En 2011, la commune annonce la privatisation de 2 crèches communales : l'Oasis et les Roses. Des parents alertent l'opposition. Ils dénoncent à la fois la « prise en otage » des parents et du personnel et l’absence d’informations sur le fond du projet. Nous lançons un appel à la concertation. Si celle-ci a eu lieu, nous n'y avons pas été associés.
Le 6 juillet prochain, le maire demandera donc aux élus d'approuver l'attribution à la société "La Maison Bleue" de l'exploitation de ces 2 crèches. Comme le maire dispose d'une large majorité au conseil municipal, cette décision sera approuvée pratiquement sans discussion. Les élus de l'opposition s'exprimeront lors de cette séance... mais ce sera sans surprise sur le vote final. Vous me direz que c'est la démocratie : la majorité décide. Mais cela ne dispense pas de dialoguer et d'entendre les inquiétudes des uns et des autres.
Dans son rapport de présentation, la municipalité affirme que "la gestion déléguée (nota : privée) de la crèche des Oursons depuis 2 ans a montré les bénéfices de ce type de gestion". "Le niveau des prestations offertes par le délégataire, pour un coût identique pour les parents, est similaire à celui proposé par les crèches gérées en régie directe (nota : communale)". "Les enfants bénéficient du même niveau d'encadrement pédagogique".
"Les parents sont totalement satisfaits des prestations proposées à la crèche des Oursons et l'enquête de satisfaction annuelle atteste de la qualité de service offert", affirme encore le rapport : 84% des parents seraient très satisfaits et 16% simplement satisfaits. 0% d'insatisfaction, du jamais vu dans aucune entreprise ou administration !
Nous doutons fortement de ce bilan anormalement flatteur. Comme nous l'affirmions dans une tribune en 2010, cette privatisation ne peut profiter aux enfants :
(..) La commune aurait du mal à recruter du personnel, peu motivé par les grilles de rémunération et le caractère très fatiguant des postes à occuper.
Mais confier cela à une entreprise qui a pour vocation de dégager des bénéfices, n’est-ce justement pas prendre un risque d’accentuer cet effet et de diminuer la qualité du service rendu ? La logique du prestataire et son intérêt bien compris sera d’augmenter la rotation des enfants et de diminuer les frais de personnel ! De reproduire, en quelque sorte, ce que l’on voit dans toutes les crèches privée : de la tension, du bruit et une extrême frustration.
S’il y a un service à la personne sacré dans une commune, c’est celui qui a la charge de nos enfants. Il est grand temps, à ce titre, de revaloriser le personnel qui les prend en charge : salaires, temps de travail et logements. C’est à ce prix que nos enfants s’épanouiront et qu’une administration locale jouera pleinement sa différence.

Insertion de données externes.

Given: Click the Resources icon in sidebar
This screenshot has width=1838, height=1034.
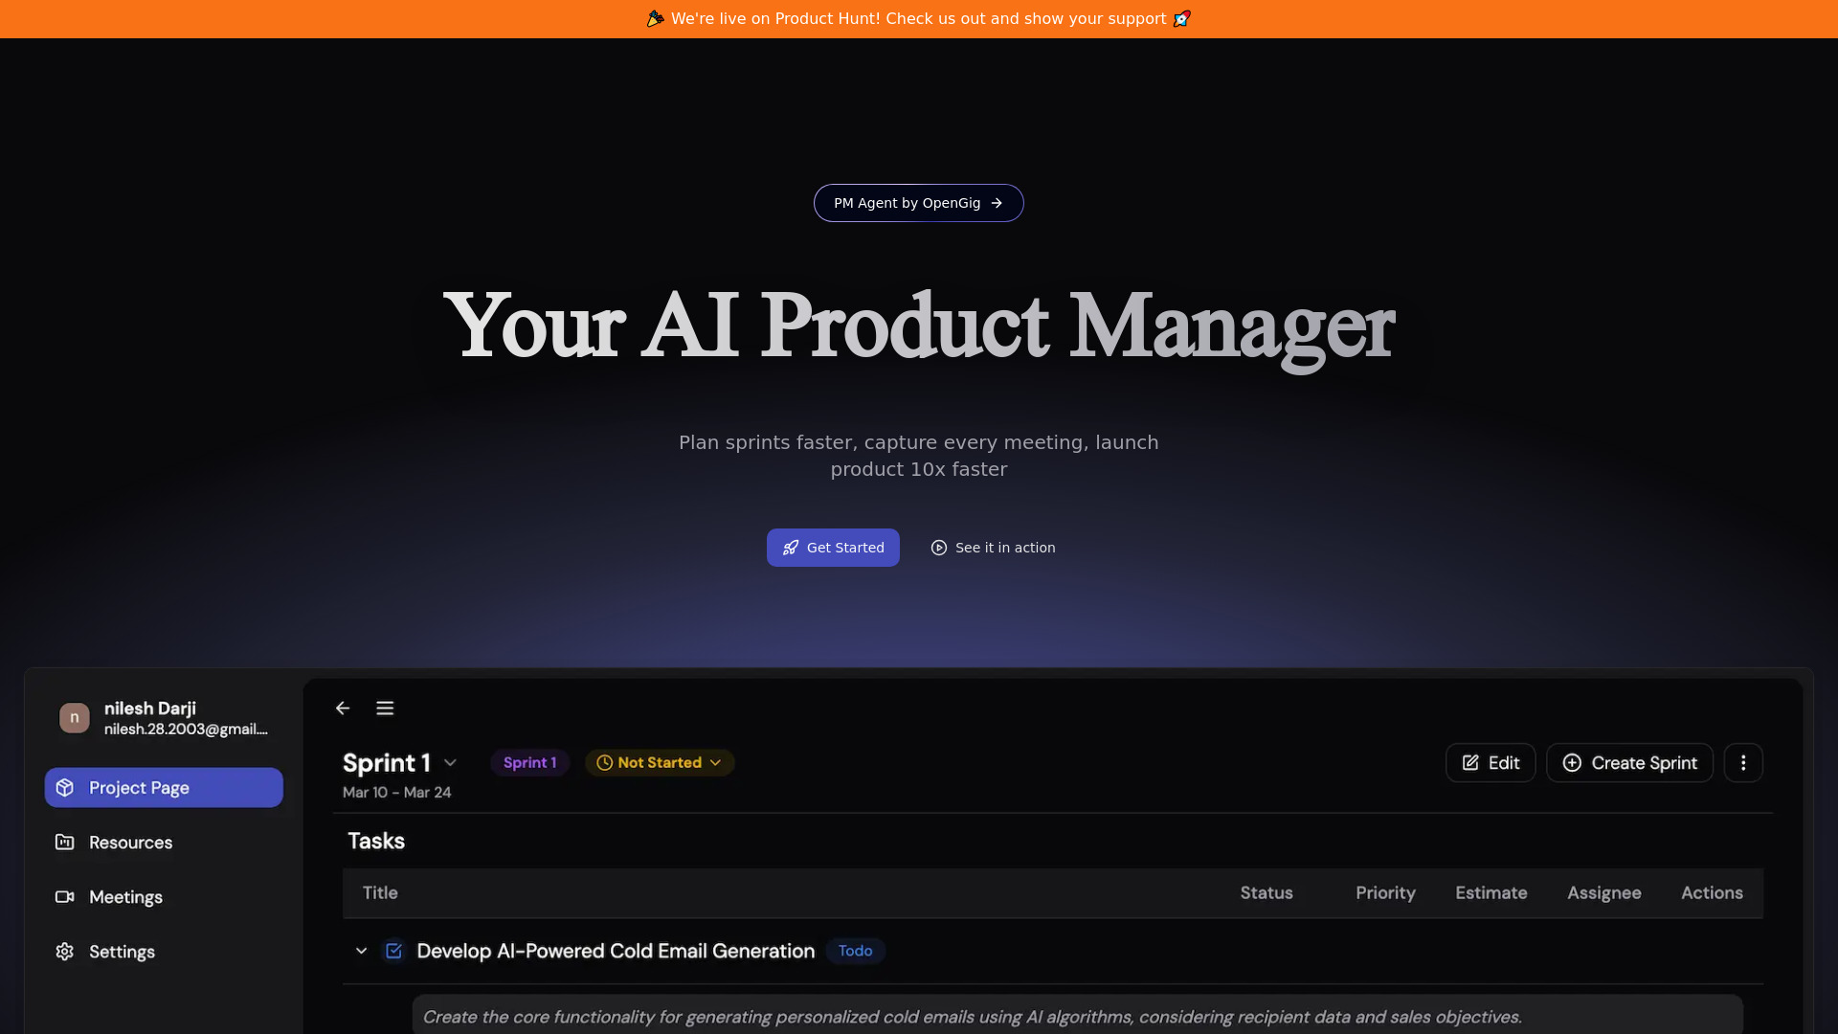Looking at the screenshot, I should click(64, 843).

On peut déléguer beaucoup de choses dans une ville, qui ne peut pas tout faire. Mais une délégation de service public pour les lieux d’accueil des enfants est typiquement une fausse bonne idée : elle introduit un paramètre de rentabilité à court terme là où, justement, il faut construire de « l’humain durable » (..).
Au conseil municipal du 25 juin 2010, lors duquel l'exploitation de la crèche des Oursons a été attribuée à la société People and Baby, je déclarais :
"Nous votons CONTRE cette attribution de délégation de service public. Parce que nous sommes certains qu’elle ne se fait pas dans l’intérêt des familles, mais dans un soucis financier. C’est ce qui ressort d’ailleurs du rapport : « People and Baby » l’emporte face à « Crèche attitude », l’autre finaliste, grâce à une différence de points sur l’intérêt financier : 40 sur 40, contre 33/40 pour l’autre offre… Alors que « Crèche Attitude » faisait une offre supérieure sur la qualité de service : 27 points sur 30, contre 20 sur 30 pour « People and Baby ». On veut faire des économies sur le dos des enfants, pour répondre aux exigences de la chambre régionale des comptes, et pour pouvoir continuer à dépenser sans compter ailleurs, sur des dépenses frivoles".

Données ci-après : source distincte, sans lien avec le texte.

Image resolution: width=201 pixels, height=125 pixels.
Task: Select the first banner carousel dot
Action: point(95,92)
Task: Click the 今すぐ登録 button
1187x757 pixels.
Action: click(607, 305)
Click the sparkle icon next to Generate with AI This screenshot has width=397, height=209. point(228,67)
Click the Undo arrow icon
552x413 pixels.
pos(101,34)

Pour l'exploitation des 2 crèches de l'Oasis et des Roses, 3 sociétés sont arrivées en finale devant la commission de délégation de service public : La Maison Bleue, Les Petits Chaperons Rouges et People and Baby. Il apparaît une nouvelle fois que c'est d'abord sur le critère financier que le prestataire gagnant a été préféré aux 2 autres : 40 points sur 40, contre 24,5 points sur 30 pour les critères techniques et 27 points sur 30 pour la qualité de service proposé. Un concurrent, meilleur sur la qualité de service, mais moins bon sur le prix, a été éliminé.
Le contrat de délégation fait 226 pages. Espérons pour les enfants que tous les engagements pris par La Maison Bleue seront respectés et que la municipalité sera capable de contrôler le bon respect de ces engagements. Mais en ayant tiré aussi fort sur la corde financière, on se demande comme cela pourra être réalisable.
Christophe Grébert
Conseiller municipal
groupe "Alternance Puteaux"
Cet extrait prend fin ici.